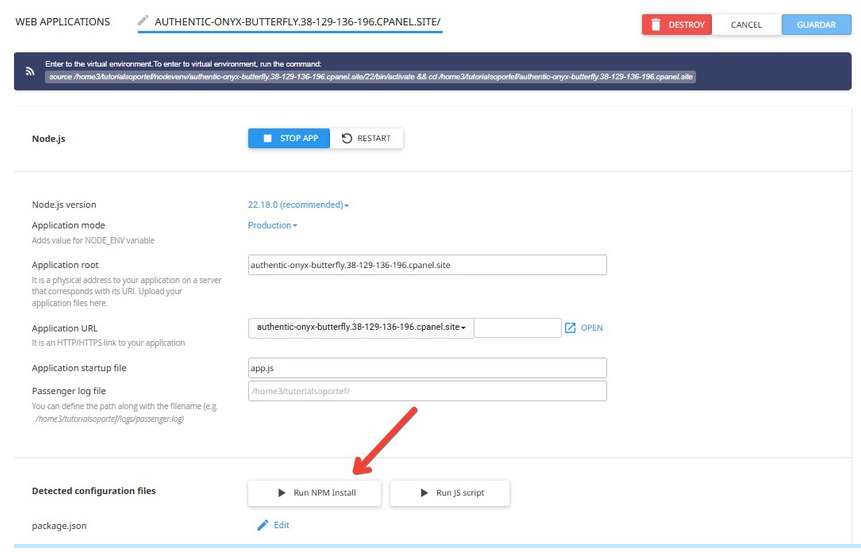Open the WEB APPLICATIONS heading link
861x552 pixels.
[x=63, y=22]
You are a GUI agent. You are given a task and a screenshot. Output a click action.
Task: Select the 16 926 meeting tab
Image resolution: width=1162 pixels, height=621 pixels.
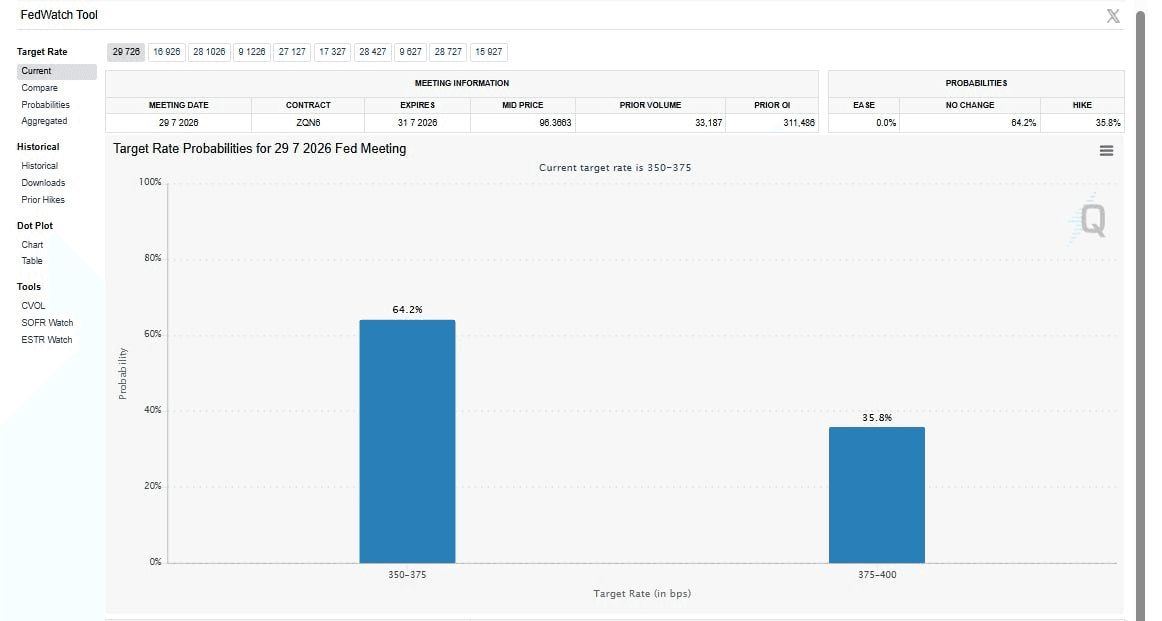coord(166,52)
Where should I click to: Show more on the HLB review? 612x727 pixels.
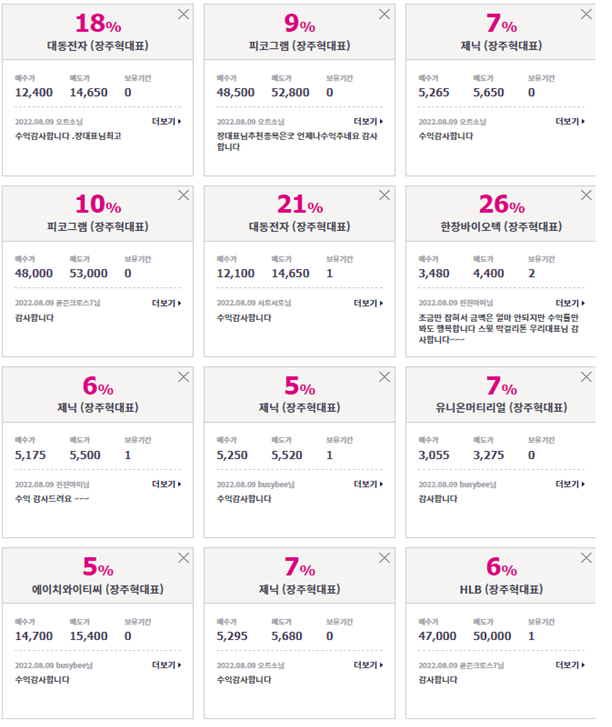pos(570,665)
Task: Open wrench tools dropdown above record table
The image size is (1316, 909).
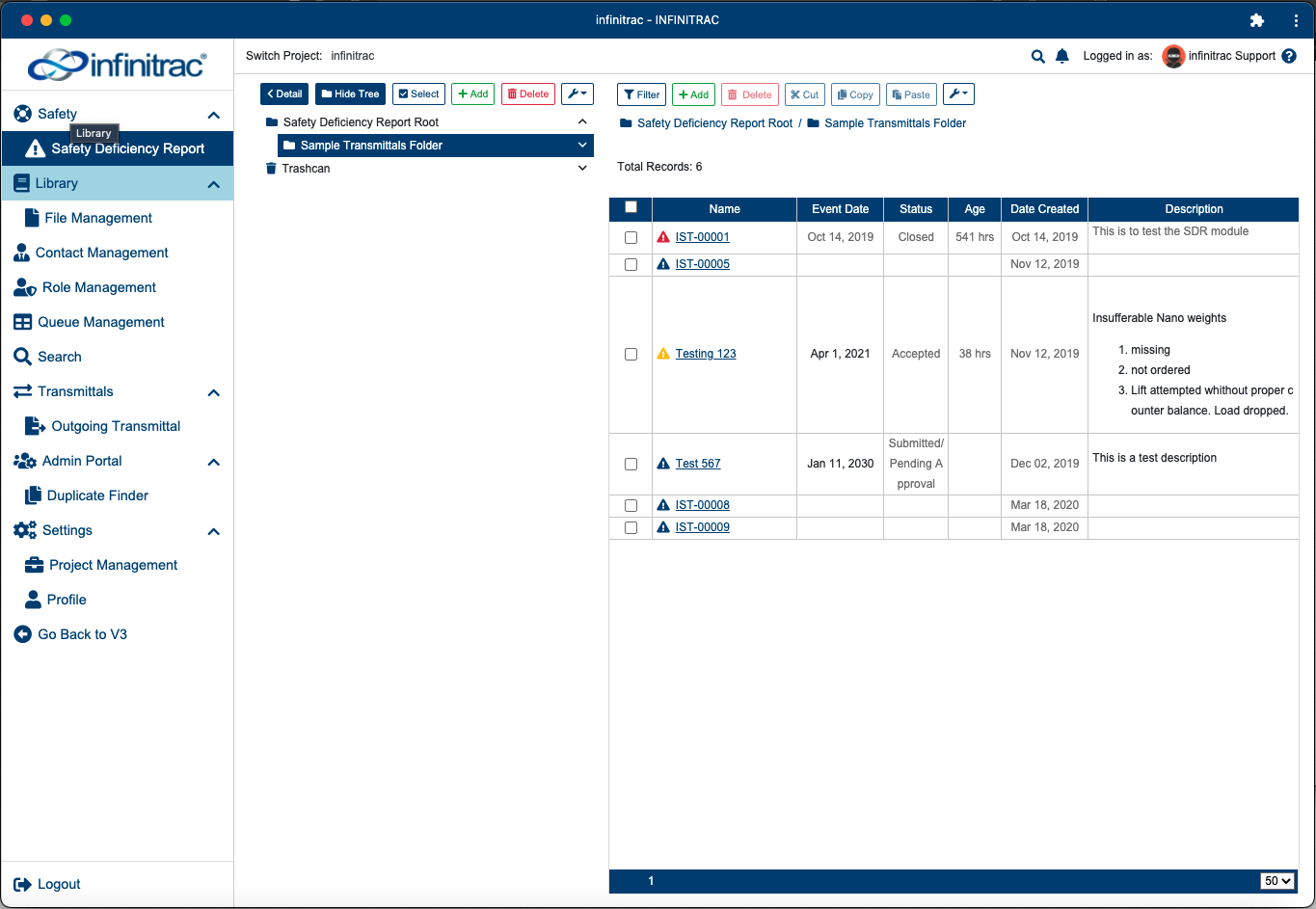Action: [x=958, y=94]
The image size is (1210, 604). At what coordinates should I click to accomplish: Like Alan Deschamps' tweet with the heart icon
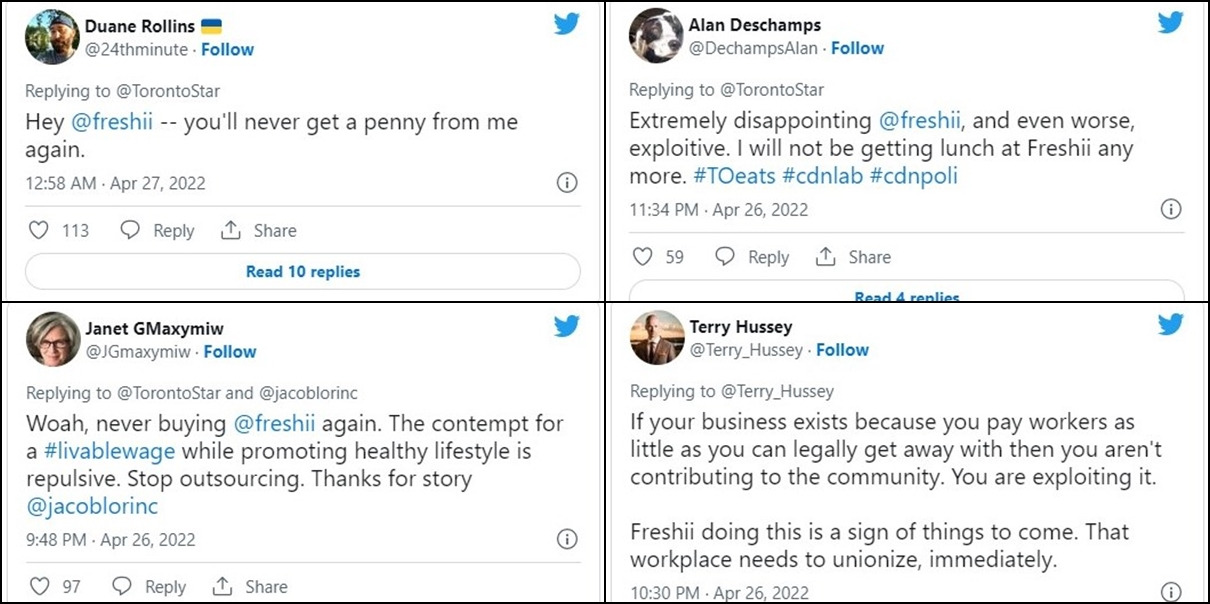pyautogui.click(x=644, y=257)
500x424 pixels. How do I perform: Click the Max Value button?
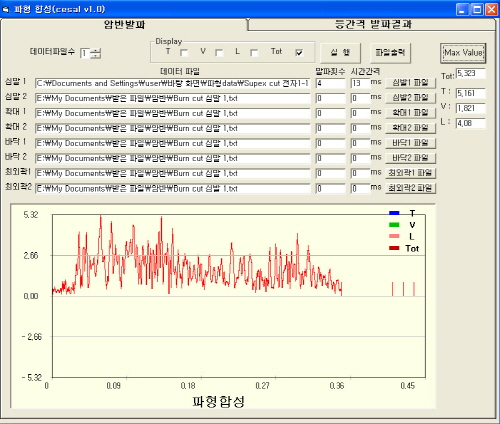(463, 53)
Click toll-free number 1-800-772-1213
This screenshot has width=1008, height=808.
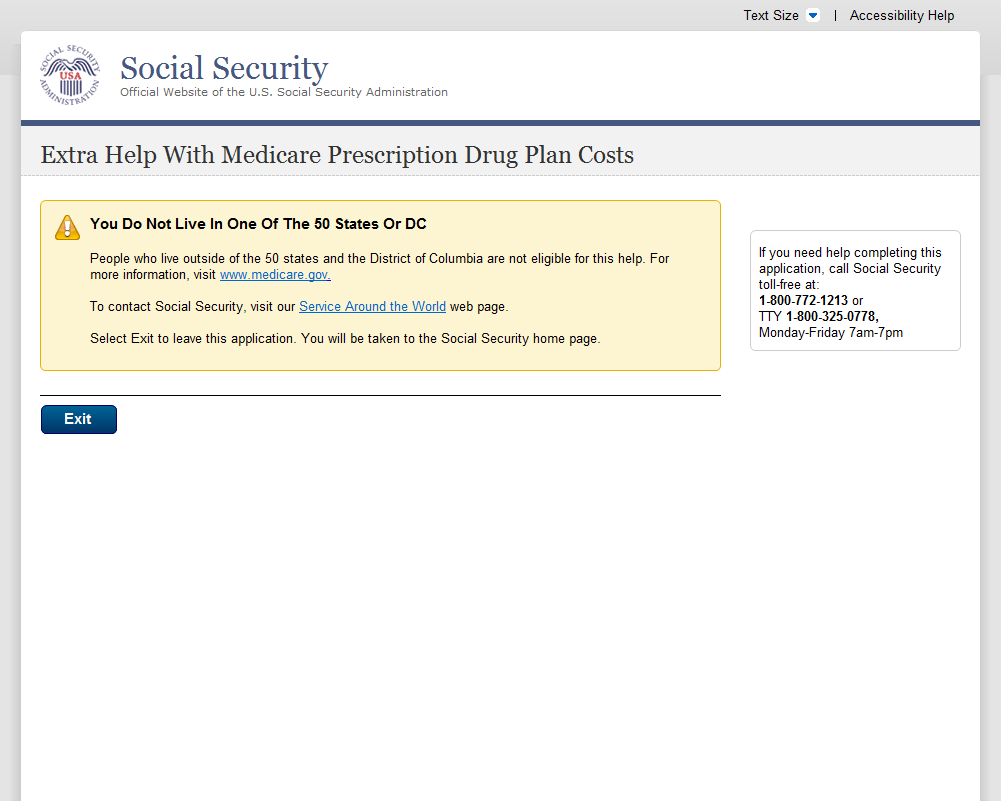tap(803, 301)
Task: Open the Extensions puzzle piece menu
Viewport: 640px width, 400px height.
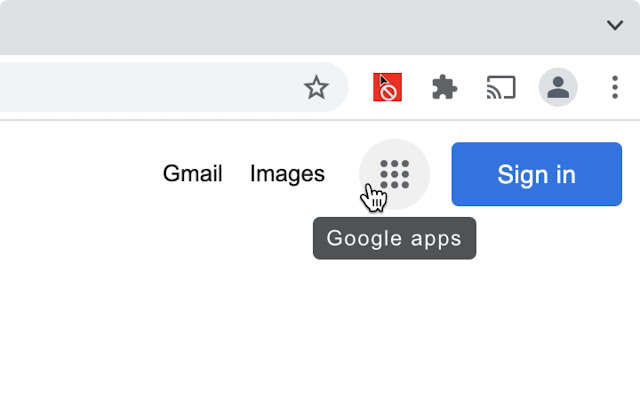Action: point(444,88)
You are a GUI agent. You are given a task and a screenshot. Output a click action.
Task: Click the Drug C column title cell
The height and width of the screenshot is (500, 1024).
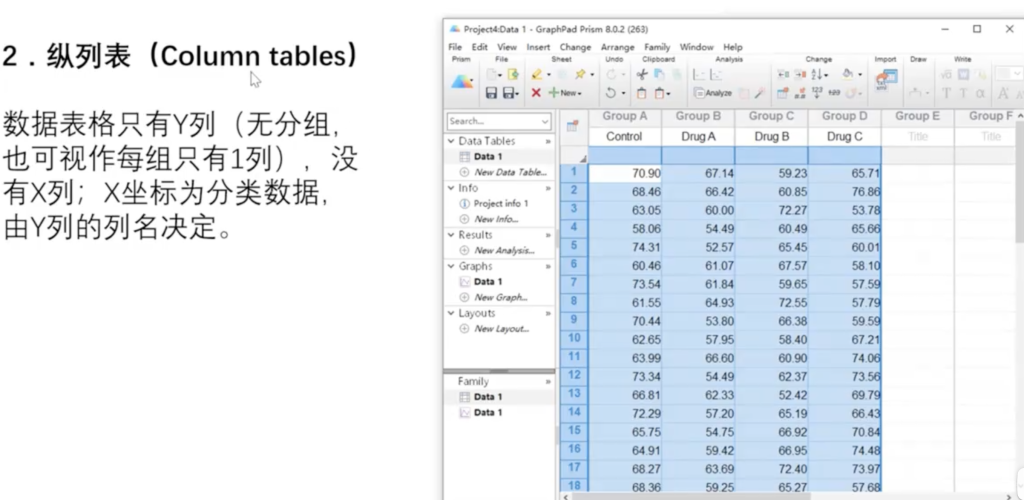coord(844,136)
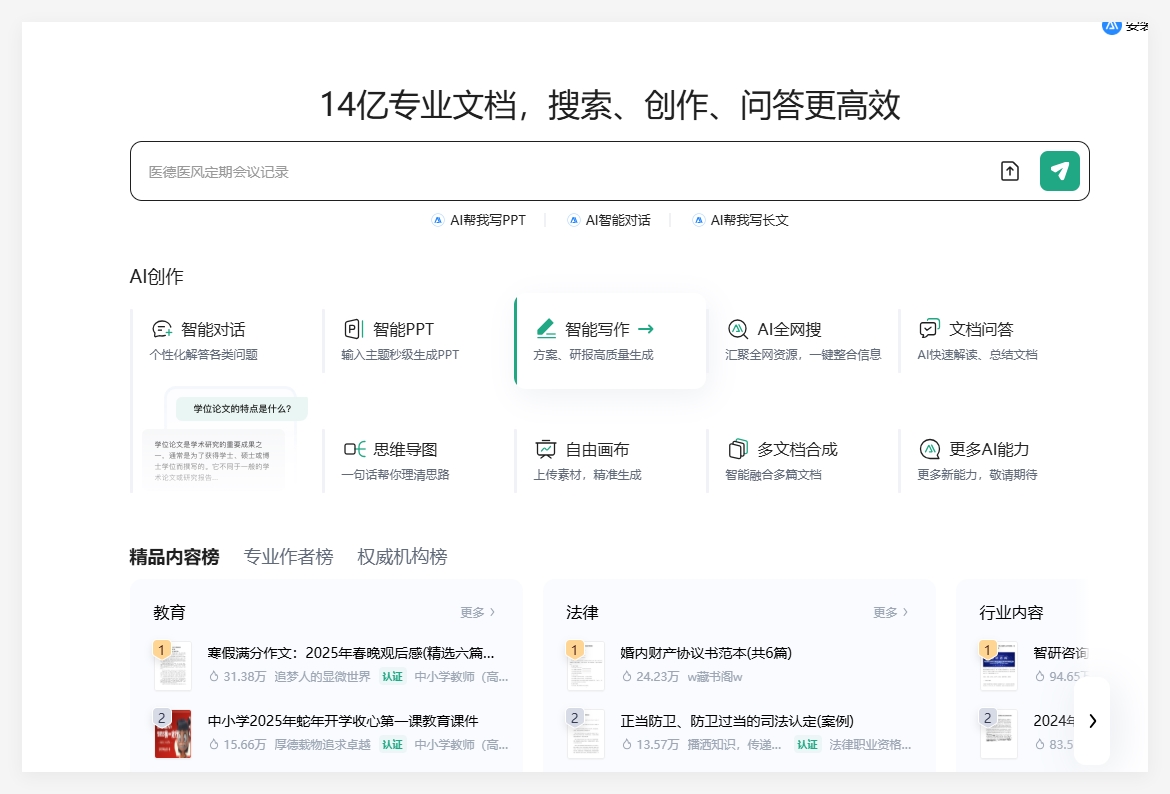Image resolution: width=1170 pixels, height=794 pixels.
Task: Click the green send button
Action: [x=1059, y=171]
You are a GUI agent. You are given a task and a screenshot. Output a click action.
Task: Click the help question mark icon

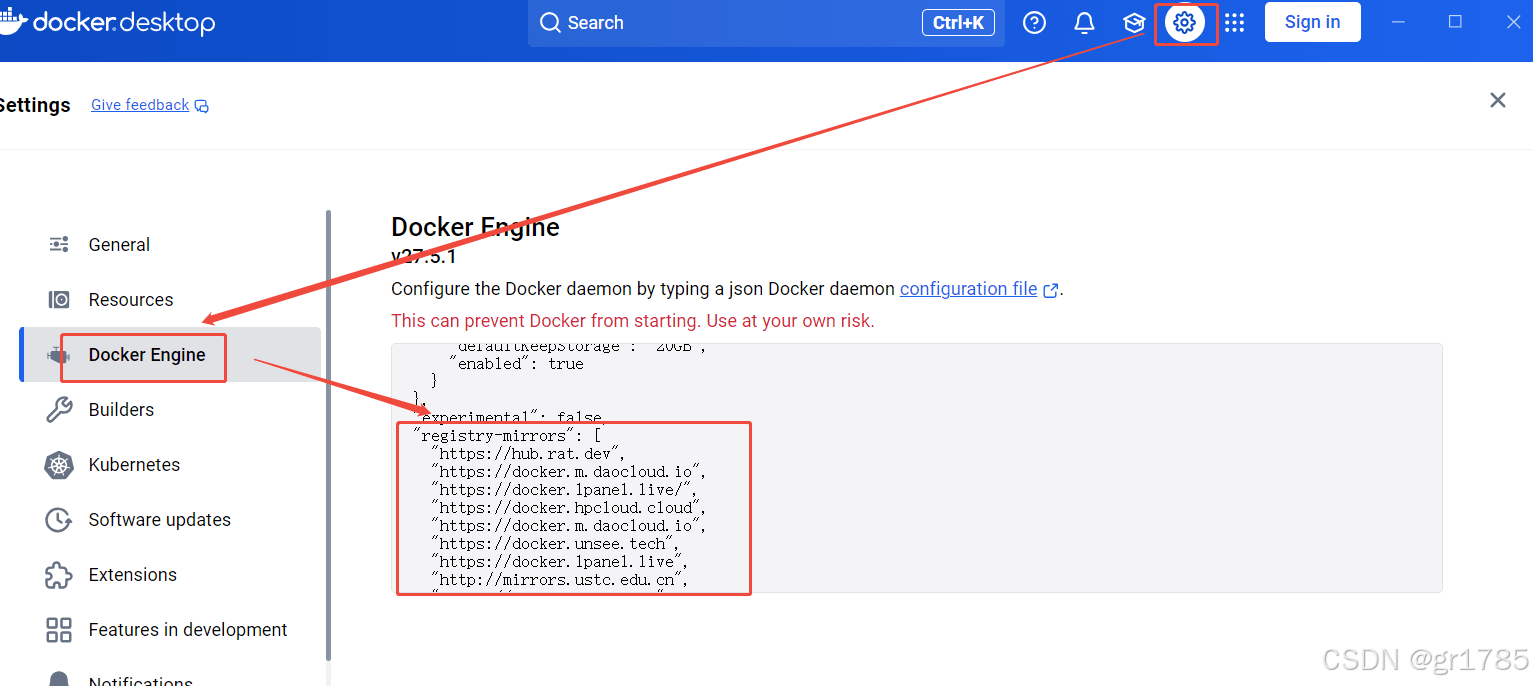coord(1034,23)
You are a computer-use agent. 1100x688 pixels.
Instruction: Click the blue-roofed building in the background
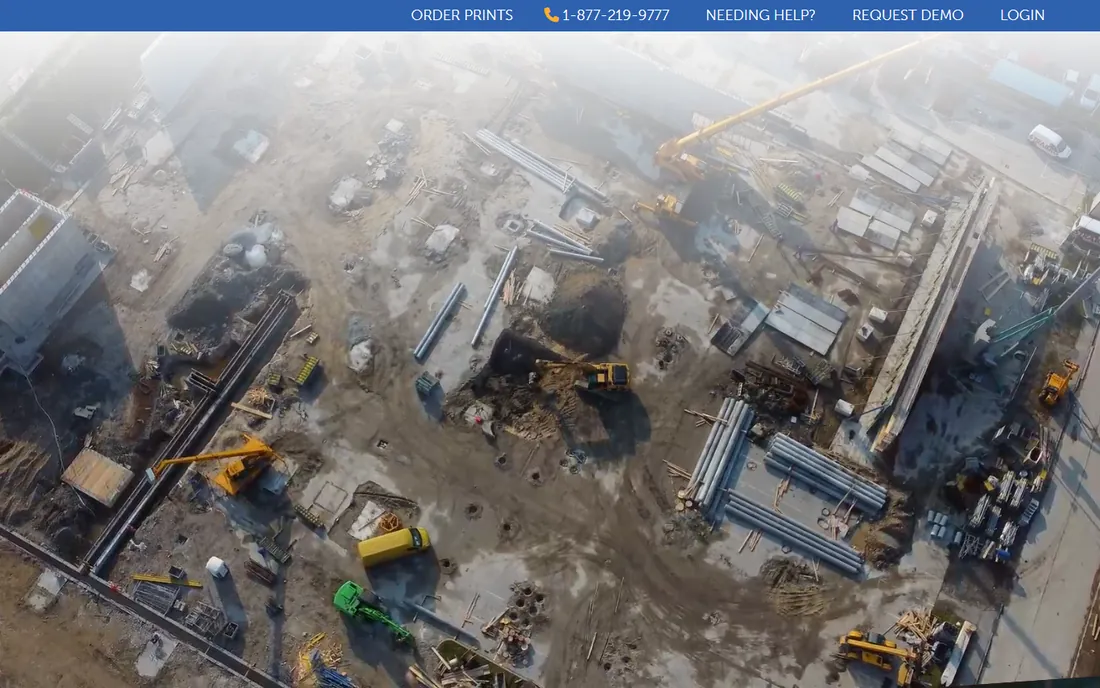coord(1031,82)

:::

Exact copy, no pictures. Write out the lines in the entries above, starting with the line with "Viewport: 640px width, 400px height." and going on through the line with "Task: Click the Drug C column title cell", keeping both.

*Response area:*
Viewport: 640px width, 400px height.
Action: point(444,88)
You are a GUI agent. You are given a task and a screenshot. Output a click action.
Task: Click the Drug C column title cell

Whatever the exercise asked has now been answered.